Social work students from ethnic minorities face struggle

Black students are struggling to pass the social work degree because universities do not have proper systems of support for their needs, a senior academic has said.

Black students are struggling to pass the social work degree because universities do not have proper systems of support for their needs, a senior academic has said.

The General Social Care Council’s report on social work education in England in 2009-10, published in January, identified a trend of black students taking longer to progress through training which had persisted over several years.

Previous research has suggested that there are complex reasons for this inequality, including discrimination encountered during practice placements from service users, according to academics at King’s College London.

But Jane McLenachan, head of social work and health studies at De Montfort University, said some higher education institutions failed to address black students’ needs “at a strategic level”.

McLenachan represented the Joint University Council’s social work education committee on the GSCC’s diversity and progression project group. She said the group identified certain particular support needs of black and minority ethnic students, such as help for those whose first language was not English.

“These needs are often not addressed at a strategic level in the same way as, for example, support for students with dyslexia,” she said.

Shereen Hussein, senior research fellow at King’s College’s Social Care Workforce Research Unit, agreed that the problem was often institutional.

“Some institutions are better than others at identifying ‘at-risk’ students, such as those with a lot of commitments outside of university life,” she said. “BME students are proportionately more mature and have more caring responsibilities.”

Universities and colleges in England are required to report on variations in progression among different groups as part of the GSCC’s annual monitoring process.

Despite the slow progression rates, people from BME backgrounds are over-represented among graduates.

Black students accounted for 15% of social work degree graduates in England 2008-9, according to the GSCC. The 2001 Census said black people made up just 2% of the overall population.

White people made up 75% of social work graduates, compared to 91% of the overall population, and Asian people made up 6% of graduates and 5% of the overall population.

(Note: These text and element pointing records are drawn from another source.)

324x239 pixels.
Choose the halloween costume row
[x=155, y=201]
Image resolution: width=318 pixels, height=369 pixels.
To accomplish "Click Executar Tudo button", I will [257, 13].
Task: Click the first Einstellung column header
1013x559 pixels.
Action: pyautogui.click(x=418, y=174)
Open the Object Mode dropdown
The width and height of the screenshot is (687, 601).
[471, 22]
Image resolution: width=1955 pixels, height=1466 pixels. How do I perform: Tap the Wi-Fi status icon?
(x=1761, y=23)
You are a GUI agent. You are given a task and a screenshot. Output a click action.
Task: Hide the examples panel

But academics have expressed concern that the Social Work Reform Board’s efforts to improve the calibre of entrants to the social work degree could further disadvantage BME students in the future.

McLenachan said it was important that universities continued to promote routes into social work education for those who may need additional learning and development opportunities.

This was echoed by Jean Dillon, senior social work lecturer at Middlesex University, who said the reform board should encourage HEIs to consider the social context of applicants and provide extra support to black students.